▸ **Text under study**:
--- --- ---

The Employee interface you've designed is clearly lacking abstraction, since you have a dynamic_cast in the program to test if an employee is of a specific type.

Employee should instead have a virtual method such as DoWork() which in turn will call Compiling() for Programmer, Selling for a SalesPerson and so forth:

class Employee 
{
public:
    ....

    // Virtual function with no default implementation (= 0)
    virtual void DoWork() const = 0;
};

class Programmer 
{
public:
    void DoWork() const { Compiling(); }
};

class SalesPerson
{
public:
    void DoWork() const { Selling(); }
};

The constructor of Employee sets salary to 1000 unconditionally. Perhaps it would be better to take salary as a constructor parameter so you can easily specify different salaries:

Employee(double salary) : salary(salary) { }

BTW, double seems more appropriate for a monetary value, as it is likely to include decimal places. int is for whole numbers only.

The destructor of Employee is empty, so it should be made a default:

virtual ~Employee() = default;

Memory management tidbits:

It is generally better to avoid manual memory management, as it is error prone, not exception safe, and slipping a memory leak is very easy. In fact, in your current example, the objects you've allocated with new are not being destroyed. Remember that C++ is not garbage collected. You would have to delete them somewhere.

You should ideally be using an automatic pointer to manage your dynamic instances. main() could be reworked in the following way:

#include <array>
#include <memory>

int main()

--- --- ---

▸ **Directions**:
A. Do the following statements agree with the code review above? For each, answer yes or no and quote the deciding words. (i) It suggests taking salary as a constructor parameter. (ii) It calls int the better type for a monetary value. (iii) It says the objects allocated with new are being destroyed.
B. According to the code review above, what value does the Employee constructor unconditionally assign to salary?

--- --- ---

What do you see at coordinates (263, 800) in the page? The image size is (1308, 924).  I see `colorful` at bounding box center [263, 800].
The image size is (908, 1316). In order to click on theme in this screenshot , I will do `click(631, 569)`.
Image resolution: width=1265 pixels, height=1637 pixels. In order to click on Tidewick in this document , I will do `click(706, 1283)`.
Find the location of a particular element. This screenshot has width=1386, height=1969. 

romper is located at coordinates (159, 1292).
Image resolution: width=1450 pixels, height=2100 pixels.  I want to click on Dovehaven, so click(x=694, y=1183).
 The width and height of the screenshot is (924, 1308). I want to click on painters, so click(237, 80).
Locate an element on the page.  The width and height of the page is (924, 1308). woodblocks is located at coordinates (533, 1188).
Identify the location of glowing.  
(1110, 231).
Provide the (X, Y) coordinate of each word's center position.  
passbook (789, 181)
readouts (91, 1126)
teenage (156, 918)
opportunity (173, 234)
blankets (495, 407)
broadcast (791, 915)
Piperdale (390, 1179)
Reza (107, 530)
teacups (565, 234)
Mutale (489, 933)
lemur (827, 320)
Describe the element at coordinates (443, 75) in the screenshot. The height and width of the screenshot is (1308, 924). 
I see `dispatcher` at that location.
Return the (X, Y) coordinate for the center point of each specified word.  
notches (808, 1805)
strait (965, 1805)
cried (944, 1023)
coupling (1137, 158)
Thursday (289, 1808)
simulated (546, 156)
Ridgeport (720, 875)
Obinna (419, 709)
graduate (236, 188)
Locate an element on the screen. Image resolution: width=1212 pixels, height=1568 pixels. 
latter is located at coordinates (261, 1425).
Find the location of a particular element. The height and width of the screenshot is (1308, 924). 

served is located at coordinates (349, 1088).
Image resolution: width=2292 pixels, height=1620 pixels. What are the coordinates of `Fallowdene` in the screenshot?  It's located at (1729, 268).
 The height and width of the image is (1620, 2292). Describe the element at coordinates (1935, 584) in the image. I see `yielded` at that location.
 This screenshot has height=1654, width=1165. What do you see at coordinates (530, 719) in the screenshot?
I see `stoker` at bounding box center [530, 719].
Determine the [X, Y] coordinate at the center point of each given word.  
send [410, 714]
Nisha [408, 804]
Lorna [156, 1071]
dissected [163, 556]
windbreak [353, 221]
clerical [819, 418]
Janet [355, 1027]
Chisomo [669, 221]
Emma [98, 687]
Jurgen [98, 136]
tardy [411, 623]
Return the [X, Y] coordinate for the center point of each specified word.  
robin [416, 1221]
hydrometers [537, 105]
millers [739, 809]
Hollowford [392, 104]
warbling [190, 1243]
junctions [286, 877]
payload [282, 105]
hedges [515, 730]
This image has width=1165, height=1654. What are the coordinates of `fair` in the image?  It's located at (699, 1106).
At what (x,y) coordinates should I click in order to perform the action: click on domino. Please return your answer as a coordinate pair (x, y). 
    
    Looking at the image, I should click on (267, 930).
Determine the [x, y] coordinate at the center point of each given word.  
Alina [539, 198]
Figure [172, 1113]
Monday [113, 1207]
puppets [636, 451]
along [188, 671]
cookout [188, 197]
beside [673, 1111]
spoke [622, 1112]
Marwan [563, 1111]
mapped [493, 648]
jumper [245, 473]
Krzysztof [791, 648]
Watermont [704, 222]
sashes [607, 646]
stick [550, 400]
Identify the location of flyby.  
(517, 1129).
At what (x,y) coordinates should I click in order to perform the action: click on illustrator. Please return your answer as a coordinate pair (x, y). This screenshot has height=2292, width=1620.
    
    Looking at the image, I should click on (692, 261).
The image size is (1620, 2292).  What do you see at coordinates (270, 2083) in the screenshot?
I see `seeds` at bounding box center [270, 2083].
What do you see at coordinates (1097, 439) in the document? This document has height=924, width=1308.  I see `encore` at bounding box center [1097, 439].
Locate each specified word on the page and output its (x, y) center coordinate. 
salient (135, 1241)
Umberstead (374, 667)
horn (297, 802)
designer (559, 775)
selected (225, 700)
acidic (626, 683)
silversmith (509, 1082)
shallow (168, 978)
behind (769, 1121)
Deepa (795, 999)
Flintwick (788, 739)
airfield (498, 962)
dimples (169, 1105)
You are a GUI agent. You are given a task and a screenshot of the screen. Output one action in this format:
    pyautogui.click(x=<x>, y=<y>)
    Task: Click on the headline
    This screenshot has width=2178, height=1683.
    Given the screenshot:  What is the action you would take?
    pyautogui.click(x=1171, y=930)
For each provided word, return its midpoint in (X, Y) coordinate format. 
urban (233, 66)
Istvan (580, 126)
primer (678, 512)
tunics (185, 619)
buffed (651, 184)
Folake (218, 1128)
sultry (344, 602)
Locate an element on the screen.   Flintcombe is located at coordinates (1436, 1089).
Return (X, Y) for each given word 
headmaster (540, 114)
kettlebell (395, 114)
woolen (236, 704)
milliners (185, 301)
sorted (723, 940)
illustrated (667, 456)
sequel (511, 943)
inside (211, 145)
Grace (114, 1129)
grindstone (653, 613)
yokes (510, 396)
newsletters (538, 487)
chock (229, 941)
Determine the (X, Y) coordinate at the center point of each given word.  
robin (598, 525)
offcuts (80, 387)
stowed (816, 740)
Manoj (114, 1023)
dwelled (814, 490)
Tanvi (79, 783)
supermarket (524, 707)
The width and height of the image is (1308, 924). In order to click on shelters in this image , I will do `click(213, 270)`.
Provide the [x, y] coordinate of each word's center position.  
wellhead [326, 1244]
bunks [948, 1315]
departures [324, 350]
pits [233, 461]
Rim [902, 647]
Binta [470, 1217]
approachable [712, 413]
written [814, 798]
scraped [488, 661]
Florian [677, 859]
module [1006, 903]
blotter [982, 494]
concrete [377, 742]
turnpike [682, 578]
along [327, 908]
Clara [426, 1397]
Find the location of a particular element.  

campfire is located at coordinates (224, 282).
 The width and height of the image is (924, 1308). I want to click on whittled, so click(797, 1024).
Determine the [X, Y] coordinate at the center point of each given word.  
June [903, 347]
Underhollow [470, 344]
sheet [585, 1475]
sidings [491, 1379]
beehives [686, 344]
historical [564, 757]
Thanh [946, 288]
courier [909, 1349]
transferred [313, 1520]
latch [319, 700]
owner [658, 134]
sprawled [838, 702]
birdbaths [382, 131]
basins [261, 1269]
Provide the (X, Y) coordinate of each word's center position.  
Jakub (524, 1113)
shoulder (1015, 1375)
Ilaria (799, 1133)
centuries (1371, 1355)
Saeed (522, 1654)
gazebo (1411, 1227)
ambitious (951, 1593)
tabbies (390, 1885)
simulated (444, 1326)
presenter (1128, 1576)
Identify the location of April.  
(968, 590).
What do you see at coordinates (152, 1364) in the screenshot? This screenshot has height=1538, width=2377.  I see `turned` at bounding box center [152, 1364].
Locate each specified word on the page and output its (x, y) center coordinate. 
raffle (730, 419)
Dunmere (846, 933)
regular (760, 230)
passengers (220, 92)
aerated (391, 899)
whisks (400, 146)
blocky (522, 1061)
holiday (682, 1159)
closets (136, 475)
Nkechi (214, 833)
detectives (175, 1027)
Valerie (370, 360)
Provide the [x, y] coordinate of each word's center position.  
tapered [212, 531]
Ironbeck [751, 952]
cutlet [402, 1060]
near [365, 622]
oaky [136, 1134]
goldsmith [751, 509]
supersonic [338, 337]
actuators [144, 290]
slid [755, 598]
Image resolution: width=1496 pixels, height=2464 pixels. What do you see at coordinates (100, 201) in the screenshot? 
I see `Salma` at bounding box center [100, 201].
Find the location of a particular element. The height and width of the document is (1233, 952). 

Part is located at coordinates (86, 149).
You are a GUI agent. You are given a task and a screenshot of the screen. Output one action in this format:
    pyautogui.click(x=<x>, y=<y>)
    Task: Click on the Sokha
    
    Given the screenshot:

--- --- ---

▸ **Solved problems**:
A.
(i) Yes: "Perhaps it would be better to take salary as a constructor parameter"
(ii) No: "double seems more appropriate for a monetary value"
(iii) No: "the objects you've allocated with new are not being destroyed"

B. 1000